PyBFS App

An interactive web application for exploring and analyzing baseflow separation across thousands of USGS stream gages in the contiguous United States. Built on the PyBFS physically-based algorithm and backed by USGS WaterServices, this tool lets researchers and practitioners calibrate models, visualize flow components, detect anomalies, and fetch live data — all from a browser.

Quick Start

git clone git@github.com:BYU-Hydroinformatics/baseflow_analyst.git
cd baseflow_analyst
python -m venv venv
source venv/bin/activate          # Windows: venv\Scripts\activate
pip install -r requirements.txt
python app.py

Then open http://127.0.0.1:5000 in your browser. The app ships with pre-calibrated results for 8,729 USGS gages, so no data pipeline steps are required to start exploring.

Overview

PyBFS App combines a physically-based baseflow separation model with real-time USGS data access into a single Flask application. The map view displays every active USGS stream gage that has daily discharge records, color-coded by calibration status and watershed behavior. Clicking a gage loads interactive Plotly charts without any page reload, running BFS on-the-fly from pre-calibrated parameters stored on disk.

The backend pipeline consists of four standalone scripts that can be run once to bootstrap the dataset, after which the web app serves everything dynamically.

Features

Baseflow Separation

PyBFS algorithm — physically-based coupled surface/subsurface reservoir model separating total streamflow into baseflow, surface flow, and direct runoff
Traditional method comparisons — Chapman, Lyne-Hollick (LH), and Eckhardt filter overlaid on the same chart
90% Bayesian credible intervals on baseflow estimates via pybfs.bf_ci

Forecasting

90-day baseflow forecast projected from the last observed state, displayed alongside the historical record

Analytics

Annual Baseflow Index (BFI) — year-by-year bar chart with long-term mean
Flow component fractions — BFF / SFF / DRF displayed as a donut summary
Flow anomaly detection — top extreme low-flow and high-flow events identified by percentile thresholds, ranked by severity, with narrative descriptions

Data Integration

US Drought Monitor (USDM) — county-level weekly drought severity timeline correlated with detected low-flow anomalies
National Water Model (NWM) classification — Natural vs.
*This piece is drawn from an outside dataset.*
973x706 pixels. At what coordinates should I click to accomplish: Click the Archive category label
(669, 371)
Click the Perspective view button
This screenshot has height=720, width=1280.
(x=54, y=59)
Artificial channel behavior
GAGES-II reference / non-reference status for each gage
Live USGS update — fetch the latest full discharge record from USGS WaterServices, recalibrate, and view updated results in the browser without touching local files

Map Interface

Leaflet-based interactive map with marker clustering
Filter panel: calibration status, NWM behavior, GAGES-II class, low-flow gages
Side panel with gage metadata, calibration trigger, and tabbed chart view

Architecture

pybfs_app/
├── app.py                      # Flask application (entry point)
├── usgs_download_all_daily.py  # Pipeline step 1: download USGS data
├── detect_low_flow_gages.py    # Pipeline step 2: classify low-flow gages
├── calibrate_all_gages.py      # Pipeline step 3: calibrate BFS parameters
├── run_bfs_all_gages.py        # Pipeline step 4: pre-compute results & plots
├── templates/
│   └── index.html              # Single-page map application
├── behavior/
│   ├── NWM_USGS_Natural_Flow.csv
│   ├── NWM_USGS_Artificial_Path.csv
│   └── GAGES-II_ref_non_ref.csv
├── pybfs/                      # PyBFS library (submodule)
├── baseflow/                   # Baseflow library (submodule)
├── usgs_daily_streamflow/      # Downloaded gage CSVs (generated)
├── usgs_calibration_results/   # Calibrated parameters (generated)
├── usgs_bfs_results/           # Pre-computed plots & CSVs (generated)
├── temp_results/               # Live-update working directory (generated)
└── low_flow_gages.csv          # Low-flow classification (generated)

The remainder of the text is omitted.